By Emma
Thomasson and Alexander Smith
DAVOS, Switzerland |
Sat Jan 26, 2013 12:15pm GMT
(Reuters) -
International bankers and finance ministers warned on Saturday that Europe's
crisis was not over even though the euro currency is now stabilised, it will
take years to overcome economic malaise and mass unemployment in Europe .
After a
private meeting of leading commercial bankers, government officials, central
bankers and trade union officials, Swedish Finance Minister Anders Borg told
Reuters: "There is a clear divide between the financial markets, who think
a lot of this is fixed, and the people in the real economy and particularly
from our side as the governments."
Unemployment
in Europe would only fall from 11.8 to 11.7 percent this year, growth was
stagnant, real wages were not rising in most countries and it would take
countries such as Sweden and
France
years to reform their labour markets, he said.
"So it
is very dangerous to declare that the crisis is over because that would
undermine the crisis insight that we need to have among the companies, among
the population, among the unions, to be able to go through this process,"
Borg said.
International
Monetary Fund Managing Director Christine Lagarde and Deutsche Bank co-chief
executive Anshu Jain, who co-chaired the closed-door meeting on the sidelines
of the World Economic Forum in Davos, declined to speak to reporters.
Participants
said the mood this year was far more relaxed than 12 months ago, when there was
a sense of emergency about saving the single currency from break-up.
European
Central Bank President Mario Draghi left Davos for home before the meeting and
EU Economic and Monetary Affairs Commissioner Olli Rehn, who was in Davos, did
not attend.
Lagarde
said in a speech on Thursday it was vital for Europe, the United States and Japan to keep up the momentum for
economic reform and put their public finances in order at an appropriate pace,
without crushing growth.
Chinese
central bank deputy governor Yi Gang, who attended the session, said he had
voiced most concern about trade protectionism and the negative consequences of
money-printing by the U.S. ,
Japanese, British and other central banks.
"Protectionism
is a big problem and also you see quantitative easing of developed economies is
generating uncertainties in financial markets in terms of capital flow,"

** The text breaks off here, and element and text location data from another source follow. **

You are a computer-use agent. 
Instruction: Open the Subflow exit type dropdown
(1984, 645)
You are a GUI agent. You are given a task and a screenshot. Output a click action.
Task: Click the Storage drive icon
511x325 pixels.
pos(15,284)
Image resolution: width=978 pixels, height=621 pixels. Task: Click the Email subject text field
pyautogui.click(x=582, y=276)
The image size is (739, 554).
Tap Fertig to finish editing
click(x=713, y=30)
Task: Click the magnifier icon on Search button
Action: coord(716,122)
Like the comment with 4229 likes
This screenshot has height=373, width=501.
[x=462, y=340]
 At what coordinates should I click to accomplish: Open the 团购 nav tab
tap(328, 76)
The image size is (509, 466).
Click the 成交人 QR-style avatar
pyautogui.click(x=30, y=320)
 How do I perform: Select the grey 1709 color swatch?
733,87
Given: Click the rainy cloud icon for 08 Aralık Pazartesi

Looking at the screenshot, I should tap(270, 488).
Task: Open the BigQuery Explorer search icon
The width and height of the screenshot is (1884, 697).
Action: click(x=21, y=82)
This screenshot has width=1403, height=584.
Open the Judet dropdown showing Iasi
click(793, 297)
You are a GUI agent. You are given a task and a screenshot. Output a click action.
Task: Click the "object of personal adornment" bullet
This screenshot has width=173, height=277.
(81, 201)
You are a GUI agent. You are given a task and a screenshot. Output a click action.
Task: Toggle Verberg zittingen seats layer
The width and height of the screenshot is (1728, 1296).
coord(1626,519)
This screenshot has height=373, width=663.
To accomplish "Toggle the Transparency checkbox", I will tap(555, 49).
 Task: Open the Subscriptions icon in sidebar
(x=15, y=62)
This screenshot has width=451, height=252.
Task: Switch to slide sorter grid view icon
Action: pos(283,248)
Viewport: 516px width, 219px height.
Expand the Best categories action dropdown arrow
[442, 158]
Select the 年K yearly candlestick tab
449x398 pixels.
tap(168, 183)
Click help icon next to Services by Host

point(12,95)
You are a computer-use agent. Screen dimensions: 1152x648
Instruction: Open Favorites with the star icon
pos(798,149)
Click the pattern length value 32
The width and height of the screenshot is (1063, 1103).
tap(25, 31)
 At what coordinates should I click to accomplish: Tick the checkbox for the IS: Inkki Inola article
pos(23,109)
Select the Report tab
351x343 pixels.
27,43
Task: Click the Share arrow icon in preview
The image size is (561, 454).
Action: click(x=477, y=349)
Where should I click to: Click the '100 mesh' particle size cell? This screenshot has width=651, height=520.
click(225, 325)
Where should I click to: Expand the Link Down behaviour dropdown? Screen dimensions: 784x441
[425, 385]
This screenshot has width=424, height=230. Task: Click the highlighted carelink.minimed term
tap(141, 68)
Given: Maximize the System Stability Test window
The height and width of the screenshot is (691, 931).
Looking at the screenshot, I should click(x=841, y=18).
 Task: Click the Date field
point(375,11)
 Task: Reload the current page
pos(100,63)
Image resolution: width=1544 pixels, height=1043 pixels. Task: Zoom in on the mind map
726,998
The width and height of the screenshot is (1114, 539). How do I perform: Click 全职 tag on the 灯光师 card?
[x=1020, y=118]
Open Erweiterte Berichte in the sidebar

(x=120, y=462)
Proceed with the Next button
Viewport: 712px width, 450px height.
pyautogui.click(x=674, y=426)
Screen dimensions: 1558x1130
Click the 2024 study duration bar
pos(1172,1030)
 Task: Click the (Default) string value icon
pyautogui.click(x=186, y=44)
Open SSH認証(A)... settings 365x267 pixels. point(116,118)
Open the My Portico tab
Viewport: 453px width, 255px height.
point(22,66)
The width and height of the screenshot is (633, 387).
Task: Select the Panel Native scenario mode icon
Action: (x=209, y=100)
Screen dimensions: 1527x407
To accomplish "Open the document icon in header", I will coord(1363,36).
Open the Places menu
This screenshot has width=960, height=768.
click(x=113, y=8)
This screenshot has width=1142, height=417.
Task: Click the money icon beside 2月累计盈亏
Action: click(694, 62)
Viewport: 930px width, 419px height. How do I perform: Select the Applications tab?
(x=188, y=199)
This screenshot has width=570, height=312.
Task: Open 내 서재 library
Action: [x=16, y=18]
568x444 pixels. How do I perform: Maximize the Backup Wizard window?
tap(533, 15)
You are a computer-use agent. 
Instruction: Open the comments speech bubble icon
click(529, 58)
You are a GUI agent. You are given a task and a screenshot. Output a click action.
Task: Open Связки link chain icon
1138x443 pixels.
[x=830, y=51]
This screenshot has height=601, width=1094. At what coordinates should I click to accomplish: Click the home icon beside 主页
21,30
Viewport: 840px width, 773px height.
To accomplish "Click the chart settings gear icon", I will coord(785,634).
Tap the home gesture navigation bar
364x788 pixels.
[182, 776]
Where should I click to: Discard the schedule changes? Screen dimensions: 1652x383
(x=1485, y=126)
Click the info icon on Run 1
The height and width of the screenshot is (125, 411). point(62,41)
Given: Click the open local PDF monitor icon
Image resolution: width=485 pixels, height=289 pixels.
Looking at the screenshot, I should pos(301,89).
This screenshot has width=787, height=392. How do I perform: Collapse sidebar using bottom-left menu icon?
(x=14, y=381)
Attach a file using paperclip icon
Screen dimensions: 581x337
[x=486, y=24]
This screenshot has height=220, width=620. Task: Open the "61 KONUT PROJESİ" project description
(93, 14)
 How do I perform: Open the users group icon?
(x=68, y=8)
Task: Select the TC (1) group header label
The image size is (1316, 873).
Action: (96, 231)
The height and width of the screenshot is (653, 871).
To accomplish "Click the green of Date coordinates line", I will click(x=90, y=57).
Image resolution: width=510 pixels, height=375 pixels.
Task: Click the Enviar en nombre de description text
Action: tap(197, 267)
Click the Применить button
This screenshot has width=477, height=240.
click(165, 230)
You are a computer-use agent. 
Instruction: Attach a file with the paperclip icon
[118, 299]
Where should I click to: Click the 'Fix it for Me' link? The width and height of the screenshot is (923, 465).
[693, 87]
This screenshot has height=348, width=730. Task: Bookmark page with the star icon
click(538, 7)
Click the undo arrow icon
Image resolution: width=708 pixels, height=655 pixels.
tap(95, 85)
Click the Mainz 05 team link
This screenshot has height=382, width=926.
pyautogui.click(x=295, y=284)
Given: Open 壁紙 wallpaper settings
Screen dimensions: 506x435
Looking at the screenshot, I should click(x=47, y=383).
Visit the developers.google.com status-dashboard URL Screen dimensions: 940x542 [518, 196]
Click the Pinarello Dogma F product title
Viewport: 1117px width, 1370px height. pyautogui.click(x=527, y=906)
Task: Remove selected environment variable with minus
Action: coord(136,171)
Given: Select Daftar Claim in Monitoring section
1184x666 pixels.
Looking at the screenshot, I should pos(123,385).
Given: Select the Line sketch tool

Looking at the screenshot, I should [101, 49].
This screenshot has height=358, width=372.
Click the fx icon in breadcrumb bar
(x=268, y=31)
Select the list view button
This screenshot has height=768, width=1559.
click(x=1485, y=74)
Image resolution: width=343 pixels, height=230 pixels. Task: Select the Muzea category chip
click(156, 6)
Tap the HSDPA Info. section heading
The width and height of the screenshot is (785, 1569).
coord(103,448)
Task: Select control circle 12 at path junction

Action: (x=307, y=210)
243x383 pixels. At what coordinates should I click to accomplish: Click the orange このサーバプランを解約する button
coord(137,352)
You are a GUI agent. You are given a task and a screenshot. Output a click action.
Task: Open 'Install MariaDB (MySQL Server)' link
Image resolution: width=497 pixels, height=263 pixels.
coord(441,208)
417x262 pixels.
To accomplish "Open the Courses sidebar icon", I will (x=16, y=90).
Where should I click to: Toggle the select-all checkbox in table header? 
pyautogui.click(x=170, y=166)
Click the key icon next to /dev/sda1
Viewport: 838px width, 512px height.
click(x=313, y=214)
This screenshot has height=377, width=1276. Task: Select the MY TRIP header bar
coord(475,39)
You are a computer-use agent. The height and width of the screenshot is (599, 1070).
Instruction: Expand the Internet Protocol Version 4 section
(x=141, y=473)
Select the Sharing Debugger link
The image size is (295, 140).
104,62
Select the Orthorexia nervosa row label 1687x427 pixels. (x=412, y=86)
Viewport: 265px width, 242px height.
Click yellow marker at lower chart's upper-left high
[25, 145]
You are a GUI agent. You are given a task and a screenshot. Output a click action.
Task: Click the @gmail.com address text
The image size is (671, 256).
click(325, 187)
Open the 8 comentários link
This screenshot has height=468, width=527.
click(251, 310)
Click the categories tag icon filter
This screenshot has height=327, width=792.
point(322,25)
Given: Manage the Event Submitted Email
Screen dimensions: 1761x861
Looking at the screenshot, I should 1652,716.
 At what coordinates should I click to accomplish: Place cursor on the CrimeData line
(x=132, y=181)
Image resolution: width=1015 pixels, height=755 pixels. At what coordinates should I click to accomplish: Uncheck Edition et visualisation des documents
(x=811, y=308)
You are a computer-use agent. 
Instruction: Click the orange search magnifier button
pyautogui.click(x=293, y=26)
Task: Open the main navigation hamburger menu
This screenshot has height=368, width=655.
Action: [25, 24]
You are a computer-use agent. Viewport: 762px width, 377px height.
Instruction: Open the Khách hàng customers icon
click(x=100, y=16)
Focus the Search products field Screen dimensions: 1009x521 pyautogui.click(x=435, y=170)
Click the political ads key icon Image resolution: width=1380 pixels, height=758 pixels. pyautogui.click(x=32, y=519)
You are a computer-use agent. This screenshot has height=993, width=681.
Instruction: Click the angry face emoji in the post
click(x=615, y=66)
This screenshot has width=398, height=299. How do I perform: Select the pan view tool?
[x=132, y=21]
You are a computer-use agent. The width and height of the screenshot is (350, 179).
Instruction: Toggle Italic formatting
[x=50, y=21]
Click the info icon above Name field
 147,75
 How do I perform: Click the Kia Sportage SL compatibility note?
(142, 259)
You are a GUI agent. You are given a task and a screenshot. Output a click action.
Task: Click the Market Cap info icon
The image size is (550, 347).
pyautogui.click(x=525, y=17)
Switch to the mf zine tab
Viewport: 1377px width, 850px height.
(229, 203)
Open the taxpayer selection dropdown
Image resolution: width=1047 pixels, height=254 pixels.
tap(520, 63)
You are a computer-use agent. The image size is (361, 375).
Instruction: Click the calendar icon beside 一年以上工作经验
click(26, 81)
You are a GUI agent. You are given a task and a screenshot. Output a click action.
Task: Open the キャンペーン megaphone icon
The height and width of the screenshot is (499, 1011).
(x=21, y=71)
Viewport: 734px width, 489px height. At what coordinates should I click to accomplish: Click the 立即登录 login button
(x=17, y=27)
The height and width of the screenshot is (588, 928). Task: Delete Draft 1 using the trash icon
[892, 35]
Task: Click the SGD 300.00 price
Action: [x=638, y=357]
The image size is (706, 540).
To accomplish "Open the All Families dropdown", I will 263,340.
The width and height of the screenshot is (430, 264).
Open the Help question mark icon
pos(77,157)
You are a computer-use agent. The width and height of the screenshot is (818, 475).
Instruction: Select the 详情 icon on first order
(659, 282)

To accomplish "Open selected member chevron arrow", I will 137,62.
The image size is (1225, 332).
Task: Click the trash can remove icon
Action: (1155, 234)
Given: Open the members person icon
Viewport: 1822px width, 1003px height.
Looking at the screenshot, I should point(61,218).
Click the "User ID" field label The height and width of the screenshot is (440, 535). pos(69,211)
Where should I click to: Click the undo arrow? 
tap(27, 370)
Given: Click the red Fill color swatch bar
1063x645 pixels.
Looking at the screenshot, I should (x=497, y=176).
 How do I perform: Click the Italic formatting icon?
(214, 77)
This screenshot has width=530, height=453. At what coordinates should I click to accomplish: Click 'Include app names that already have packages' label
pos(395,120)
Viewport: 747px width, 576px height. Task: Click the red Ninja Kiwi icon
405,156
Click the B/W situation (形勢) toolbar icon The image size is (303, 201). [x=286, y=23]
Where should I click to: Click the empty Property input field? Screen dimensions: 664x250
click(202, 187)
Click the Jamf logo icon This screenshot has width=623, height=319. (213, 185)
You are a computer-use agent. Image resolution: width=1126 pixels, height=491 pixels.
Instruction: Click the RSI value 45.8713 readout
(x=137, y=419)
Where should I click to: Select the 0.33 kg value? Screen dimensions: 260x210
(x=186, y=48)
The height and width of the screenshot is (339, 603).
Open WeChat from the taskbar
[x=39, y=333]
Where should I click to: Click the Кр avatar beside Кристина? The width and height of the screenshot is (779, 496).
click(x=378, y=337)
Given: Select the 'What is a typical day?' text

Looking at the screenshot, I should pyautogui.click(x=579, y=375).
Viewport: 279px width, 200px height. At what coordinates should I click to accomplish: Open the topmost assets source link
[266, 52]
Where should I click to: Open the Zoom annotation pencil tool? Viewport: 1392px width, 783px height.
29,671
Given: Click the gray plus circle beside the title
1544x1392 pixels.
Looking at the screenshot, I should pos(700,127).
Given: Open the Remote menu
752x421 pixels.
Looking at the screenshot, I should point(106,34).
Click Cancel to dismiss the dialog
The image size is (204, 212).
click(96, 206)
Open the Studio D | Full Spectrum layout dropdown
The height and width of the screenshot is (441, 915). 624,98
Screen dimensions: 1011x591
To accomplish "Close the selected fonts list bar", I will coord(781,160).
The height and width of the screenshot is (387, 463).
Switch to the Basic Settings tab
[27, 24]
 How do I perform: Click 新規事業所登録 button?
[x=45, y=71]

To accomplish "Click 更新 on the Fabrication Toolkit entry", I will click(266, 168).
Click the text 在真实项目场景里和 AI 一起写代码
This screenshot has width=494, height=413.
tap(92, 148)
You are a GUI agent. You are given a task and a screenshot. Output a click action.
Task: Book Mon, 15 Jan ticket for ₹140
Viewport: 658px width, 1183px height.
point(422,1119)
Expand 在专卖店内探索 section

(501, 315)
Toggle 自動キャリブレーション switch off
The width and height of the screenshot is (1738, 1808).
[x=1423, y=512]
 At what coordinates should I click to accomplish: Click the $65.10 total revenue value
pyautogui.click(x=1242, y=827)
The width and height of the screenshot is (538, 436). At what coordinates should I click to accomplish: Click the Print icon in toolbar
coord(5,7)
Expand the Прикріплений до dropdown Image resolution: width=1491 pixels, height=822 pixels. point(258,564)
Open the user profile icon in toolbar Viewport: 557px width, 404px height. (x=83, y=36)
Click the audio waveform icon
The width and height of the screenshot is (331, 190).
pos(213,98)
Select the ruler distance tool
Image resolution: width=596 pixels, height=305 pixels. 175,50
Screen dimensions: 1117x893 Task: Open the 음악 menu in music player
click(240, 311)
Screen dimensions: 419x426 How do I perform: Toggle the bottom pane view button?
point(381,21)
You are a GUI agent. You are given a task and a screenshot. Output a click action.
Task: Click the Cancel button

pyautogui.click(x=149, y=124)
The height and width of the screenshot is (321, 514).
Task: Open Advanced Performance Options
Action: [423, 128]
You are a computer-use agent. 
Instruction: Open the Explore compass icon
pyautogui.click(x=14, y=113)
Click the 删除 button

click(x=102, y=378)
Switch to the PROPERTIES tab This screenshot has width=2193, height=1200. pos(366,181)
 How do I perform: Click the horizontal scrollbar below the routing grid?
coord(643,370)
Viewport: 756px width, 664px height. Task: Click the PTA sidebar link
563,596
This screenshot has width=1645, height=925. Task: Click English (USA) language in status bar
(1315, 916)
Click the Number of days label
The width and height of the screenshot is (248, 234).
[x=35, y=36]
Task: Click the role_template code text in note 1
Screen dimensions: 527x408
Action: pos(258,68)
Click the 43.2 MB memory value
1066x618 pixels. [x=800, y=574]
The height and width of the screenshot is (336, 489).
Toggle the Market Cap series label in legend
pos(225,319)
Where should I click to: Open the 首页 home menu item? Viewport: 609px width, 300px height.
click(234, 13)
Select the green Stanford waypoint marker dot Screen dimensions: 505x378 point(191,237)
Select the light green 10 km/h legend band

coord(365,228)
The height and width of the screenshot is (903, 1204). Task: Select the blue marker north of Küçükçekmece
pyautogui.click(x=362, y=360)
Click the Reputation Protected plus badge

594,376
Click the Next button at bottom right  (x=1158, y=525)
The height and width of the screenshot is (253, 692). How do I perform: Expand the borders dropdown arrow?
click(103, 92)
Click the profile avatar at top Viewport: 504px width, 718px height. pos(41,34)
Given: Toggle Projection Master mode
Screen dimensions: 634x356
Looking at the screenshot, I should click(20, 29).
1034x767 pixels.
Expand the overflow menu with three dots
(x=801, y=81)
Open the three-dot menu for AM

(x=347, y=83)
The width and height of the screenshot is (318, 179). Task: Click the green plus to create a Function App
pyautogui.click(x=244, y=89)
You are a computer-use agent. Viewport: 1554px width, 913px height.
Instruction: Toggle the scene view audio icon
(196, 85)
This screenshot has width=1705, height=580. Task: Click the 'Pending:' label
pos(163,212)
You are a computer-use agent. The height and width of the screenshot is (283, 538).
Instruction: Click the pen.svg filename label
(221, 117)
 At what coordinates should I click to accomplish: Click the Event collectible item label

he told Reuters in an interview.
"There
is too much liquidity, a glut of global liquidity. Competitive devaluation is
certainly one aspect of that. If everybody is QE or super QE and you want to
depreciate, what currency do you depreciate against?"
One senior
European commercial banker, who declined to be identified, said financial
market optimism that the risk of a break-up of the euro was over had gotten
ahead of reality.
"The
crisis is not over and the notion that tail risk is gone is a dangerous
one," the banker said.
The
economic term "tail risk" refers to the possibility of an asset
suddenly losing value due to a rare event.
Rehn told
Reuters the conclusion of this year's Davos meetings about the euro was
"no tail risk, growing confidence, no complacency, stay the course".
However, a
larger-than-expected early repayment of cheap three-year loans by some euro
zone banks to the European Central Bank on Friday fuelled sentiment that the
worst of the single currency's debt crisis is now over and markets are
stabilising.
Banks are
expected to repay more than 130 billion euros of crisis loans to the European
Central Bank next week in a sign that at least some parts of the financial
system are returning to health.
The ECB made
over 1 trillion euros in ultra-cheap three-year loans to banks in lending
operations in December 2011 and February 2012, a process which ECB President
Mario Draghi said had "avoided a major, major credit crunch".